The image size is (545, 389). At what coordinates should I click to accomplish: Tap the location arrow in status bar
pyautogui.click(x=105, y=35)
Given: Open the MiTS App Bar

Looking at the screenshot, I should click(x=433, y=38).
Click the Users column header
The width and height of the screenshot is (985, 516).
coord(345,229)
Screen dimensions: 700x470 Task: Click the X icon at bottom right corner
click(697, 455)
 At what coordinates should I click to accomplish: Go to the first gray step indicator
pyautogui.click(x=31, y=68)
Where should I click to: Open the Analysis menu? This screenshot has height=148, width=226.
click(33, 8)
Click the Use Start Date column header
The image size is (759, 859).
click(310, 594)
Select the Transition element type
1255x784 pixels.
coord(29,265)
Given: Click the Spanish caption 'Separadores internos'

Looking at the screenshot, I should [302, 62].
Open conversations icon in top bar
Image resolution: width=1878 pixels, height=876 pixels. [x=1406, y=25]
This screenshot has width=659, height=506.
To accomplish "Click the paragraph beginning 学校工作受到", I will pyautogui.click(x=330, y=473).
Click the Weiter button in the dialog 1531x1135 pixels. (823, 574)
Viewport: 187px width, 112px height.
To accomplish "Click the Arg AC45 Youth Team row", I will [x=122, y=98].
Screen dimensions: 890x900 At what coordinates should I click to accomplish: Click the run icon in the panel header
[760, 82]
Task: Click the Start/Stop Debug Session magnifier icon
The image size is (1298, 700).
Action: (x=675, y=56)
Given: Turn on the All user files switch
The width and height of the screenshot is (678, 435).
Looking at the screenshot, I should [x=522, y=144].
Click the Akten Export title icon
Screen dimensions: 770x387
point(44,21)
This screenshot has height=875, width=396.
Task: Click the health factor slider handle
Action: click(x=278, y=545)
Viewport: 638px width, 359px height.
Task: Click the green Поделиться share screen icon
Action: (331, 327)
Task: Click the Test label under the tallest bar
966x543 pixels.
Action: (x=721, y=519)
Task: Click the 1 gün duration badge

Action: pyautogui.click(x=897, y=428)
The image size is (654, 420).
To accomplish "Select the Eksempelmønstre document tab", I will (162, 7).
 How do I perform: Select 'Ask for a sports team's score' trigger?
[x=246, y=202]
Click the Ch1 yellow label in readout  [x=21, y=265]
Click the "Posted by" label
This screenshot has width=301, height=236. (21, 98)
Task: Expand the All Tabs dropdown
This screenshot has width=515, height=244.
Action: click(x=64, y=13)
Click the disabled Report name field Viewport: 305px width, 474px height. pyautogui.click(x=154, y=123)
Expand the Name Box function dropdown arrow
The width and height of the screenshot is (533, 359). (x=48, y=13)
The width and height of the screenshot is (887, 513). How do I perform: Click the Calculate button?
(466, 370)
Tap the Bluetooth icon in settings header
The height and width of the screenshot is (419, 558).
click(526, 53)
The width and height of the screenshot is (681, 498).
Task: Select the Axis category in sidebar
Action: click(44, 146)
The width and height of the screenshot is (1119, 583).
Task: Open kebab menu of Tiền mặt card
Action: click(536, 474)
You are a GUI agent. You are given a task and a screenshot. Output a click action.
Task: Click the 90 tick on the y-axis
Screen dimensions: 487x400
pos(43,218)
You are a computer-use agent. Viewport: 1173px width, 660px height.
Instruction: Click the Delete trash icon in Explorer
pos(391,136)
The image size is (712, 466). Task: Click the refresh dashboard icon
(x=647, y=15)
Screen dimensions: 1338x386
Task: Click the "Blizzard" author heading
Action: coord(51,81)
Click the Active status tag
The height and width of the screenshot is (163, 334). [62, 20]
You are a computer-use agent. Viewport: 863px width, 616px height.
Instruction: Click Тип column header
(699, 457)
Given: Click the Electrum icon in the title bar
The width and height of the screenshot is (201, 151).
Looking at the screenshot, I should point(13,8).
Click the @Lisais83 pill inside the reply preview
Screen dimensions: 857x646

====

**Work order**
Lines from the one containing "Click the @Lisais83" through the final line of the entries above are to be output exactly; omit all others.

**Result of the exercise**
Click the @Lisais83 pill inside the reply preview
Screen dimensions: 857x646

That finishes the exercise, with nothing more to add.